Recall that Bikes Unlimited estimated costs based on projected sales of 6,000 units for the month of August. Thus she determined that a sales level of 6,000 units was still within the relevant range. However, Susan also made Eric aware that Bikes Unlimited was quickly approaching full capacity. If sales were expected to increase in the future, the company would have to increase capacity, and cost estimates would have to be revised. The relevant range of operations also includes cost accounting. Businesses must account for the cost of the services, activities and/or products they produce.

Irrespective of what treatment is used in the companys management accounts to split up costs, if the total costs remain the same, there is no cash flow effect caused by the decision. Note that additional fixed costs caused by a decision are relevant. How does assuming that operating activity occurs within a relevant range affect cost-volume- profit analysis?

what is relevant range

To calculate this, the company subtracts the cost of business from the projected revenue. Then, it determines the fixed cost of the warehouse thats storing the inventory and the cost of labor to produce the product. With these calculations, the company establishes the relevant range. It then subtracts the cost from the projected revenue to get the profit. A merchandiser normally has a fixed cost per unit that depends on the price it pays for its inventory items. The relevant range might indicate the minimum and maximum amount of units it can buy for a given cost per unit.
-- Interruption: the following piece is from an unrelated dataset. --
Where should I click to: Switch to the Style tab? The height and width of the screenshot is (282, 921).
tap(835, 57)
In accounting, fixed costs are constant and independent of specific production rates. Fixed costs are those costs that do not change with the volume of production. For example, Mr. Spoke will have to pay the same amount of rent on his building whether he produces one bicycle or 1,000 bicycles.
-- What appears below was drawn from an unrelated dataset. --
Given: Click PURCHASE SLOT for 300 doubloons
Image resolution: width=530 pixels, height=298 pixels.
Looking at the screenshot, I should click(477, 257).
  • For more information, see our training moduleFixed, Variable, and Semivariable Costs.
  • By the sixth year, its 10-unit-per-year increase rate equals over 120 units sold, requiring the company to increase its fixed costs again.
  • Identification of relevant range is important because knowing the production level at which costs will change is critical for cost accounting, budgeting and financial planning.
  • As another example, ABC Company assumes that the cost of a green widget is $10.00 within a relevant range of no less than 5,000 units per year and no more than 15,000 units per year.
  • Over the long-run, increasing the price charged for each bicycle may lead consumers to Mr. Spoke’s competition if the price of their bicycles is lower than that of Rider Bicycle.
  • The increased warehouse rent will remain fixed until the maximum capacity of that second warehouse is reached i.e. inventory balance exceeds 75,000 motorbikes.